Scotland’s alternative to PFI is challenged by the EU rules

The Scottish alternative to PFI, Non Profit Distributing or NPD, seems to have fallen foul of EU rules.  Today’s Guardian reports that the intervention of the Office for National Statistics will force the Scottish Government to reclassify a large number of publicly funded schemes as being in the private sector, and consequently require the Scottish Government to refinance the schemes using private money.

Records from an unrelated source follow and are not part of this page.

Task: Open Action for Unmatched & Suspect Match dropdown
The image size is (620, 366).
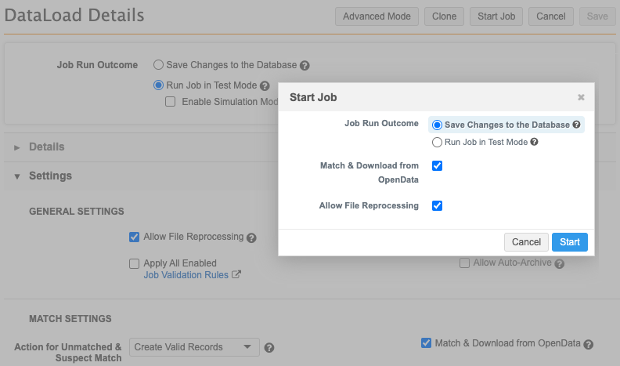Action: (194, 347)
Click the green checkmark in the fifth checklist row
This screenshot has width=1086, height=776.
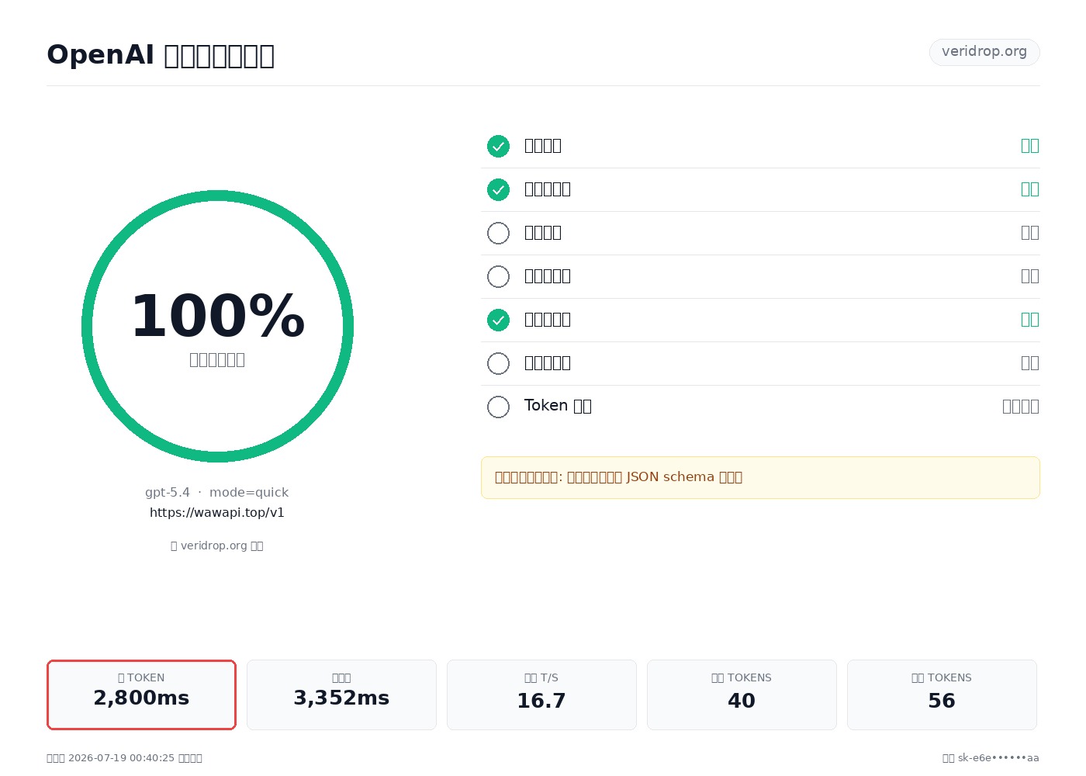point(498,320)
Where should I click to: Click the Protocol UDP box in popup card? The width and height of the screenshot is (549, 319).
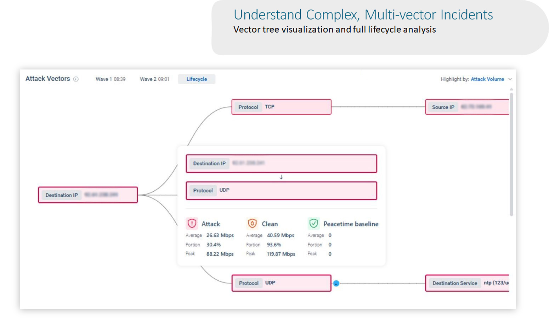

The rules are complex, and  I don’t claim any specialist knowledge in this field, but this is not about the way official statistics are kept: it’s a matter of substance.  There are two main classes of rules which might apply,  The first set of restrictions relates to public procurement: state intervention is not supposed to affect the level playing field between competing firms.  This is impossible to realise, because of course any public procurement will do that, and PFI in England might reasonably be considered to have favoured a specific class of large firm with specific UK experience.   Hellowell and Pollock have expressed scepticism that the NPD model is much better.  The second set of rules, which is more pertinent in the current situation, relates to the ability of public organisations to run a deficit.  The EU has a process, the Excessive Deficit Procedure,  to curb the level of the public deficit.  This is enforced within the Eurozone by Stability Programmes, and outwith the Eurozone by Convergence Programmes.  The UK is subject to a Convergence Programme, backed by sanctions, which commits it to reducing its deficit to 3% of GDP.  It happens that the programme demanded by the EU seems to coincide fairly closely with the aspirations of the current Conservative government, which might explain why the UK hasn’t been complaining vociferously about the restrictions.

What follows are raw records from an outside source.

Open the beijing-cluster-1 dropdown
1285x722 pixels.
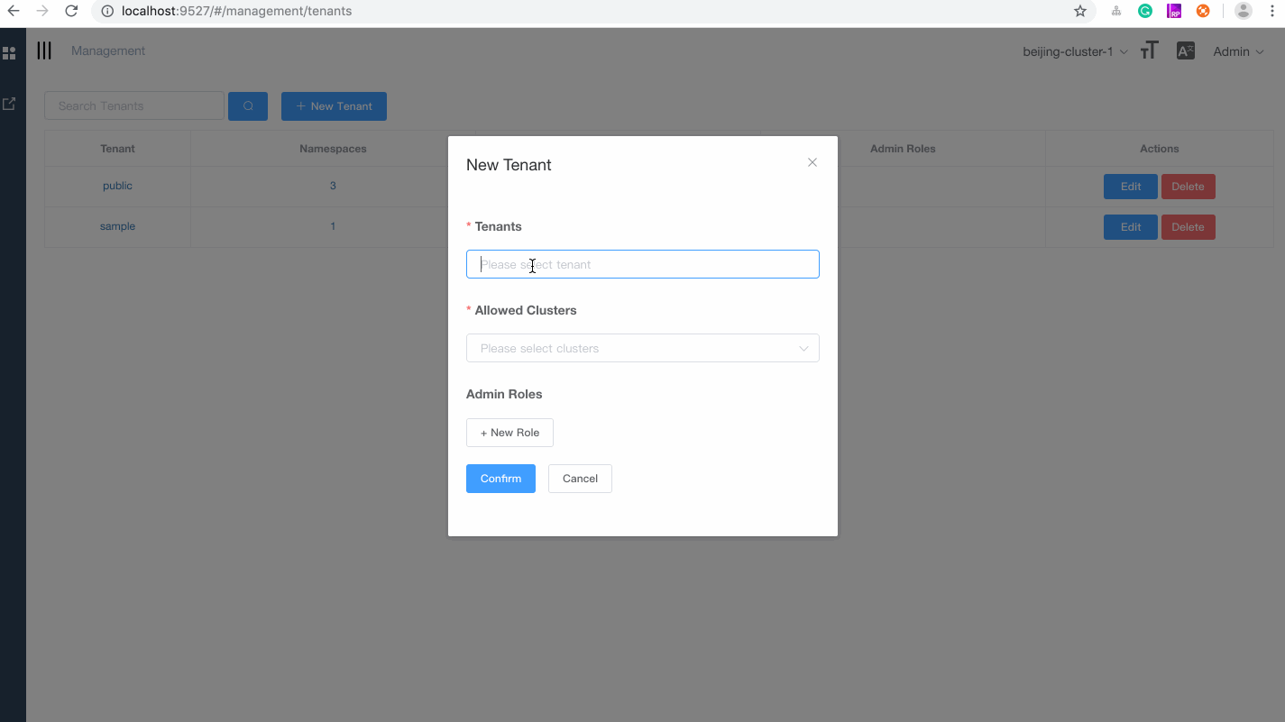tap(1073, 51)
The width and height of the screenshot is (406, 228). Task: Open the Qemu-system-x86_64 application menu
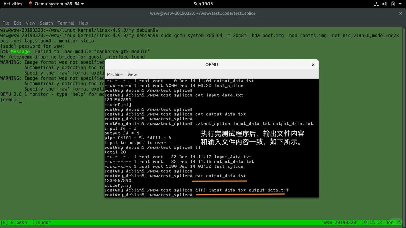(x=56, y=4)
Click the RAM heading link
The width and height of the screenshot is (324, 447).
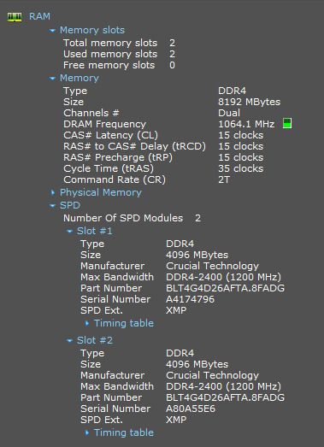point(39,16)
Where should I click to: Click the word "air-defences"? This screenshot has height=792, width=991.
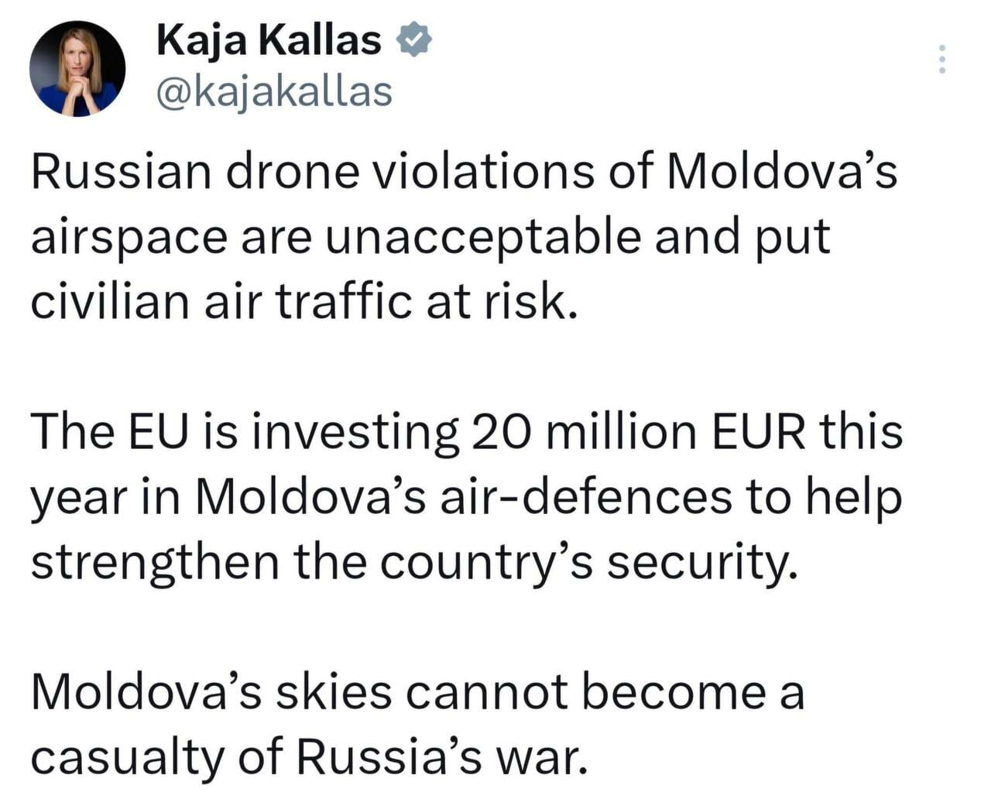pos(586,496)
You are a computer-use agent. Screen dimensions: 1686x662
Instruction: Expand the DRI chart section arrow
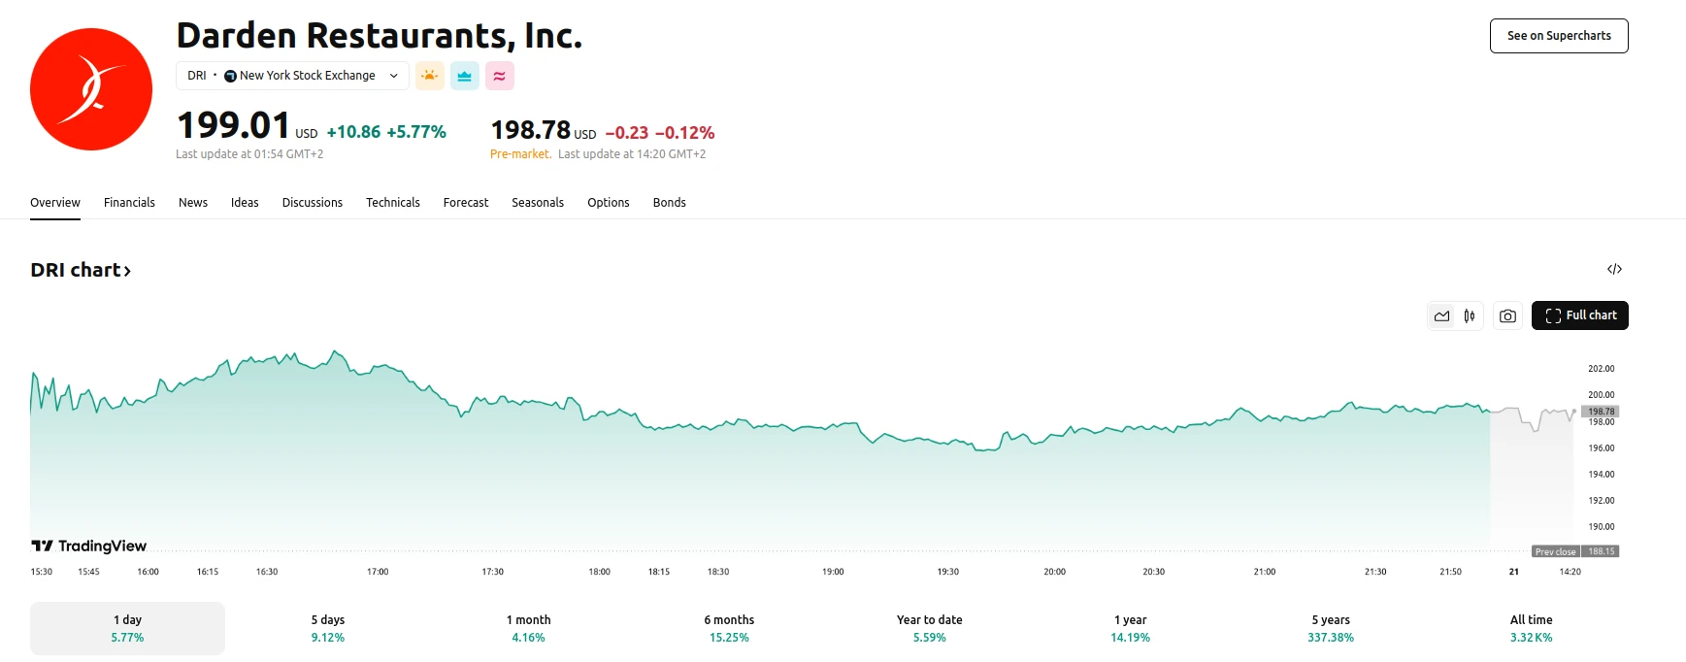(x=127, y=270)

There are grounds to challenge whether these rules are appropriate.  In macro-economic terms, the distinction that’s being made between public and private debt is pretty much meaningless, and shifting public debt off-book to the private sector does nothing to reduce the impact of debt in reality.   In terms of maintaining a competitive market, the idea that public procurement doesn’t affect the balance of activity between firms is absurd, and unattainable.   The very existence of a procurement programme changes the game.  The size of the commissions, the permissions to undertake economic activity, and any transfer of financial benefits from public to private (or vice versa) affect the fortunes of specific enterprises and market sectors.   If the government is serious about renegotiating how Europe works, public procurement might be a good place to start.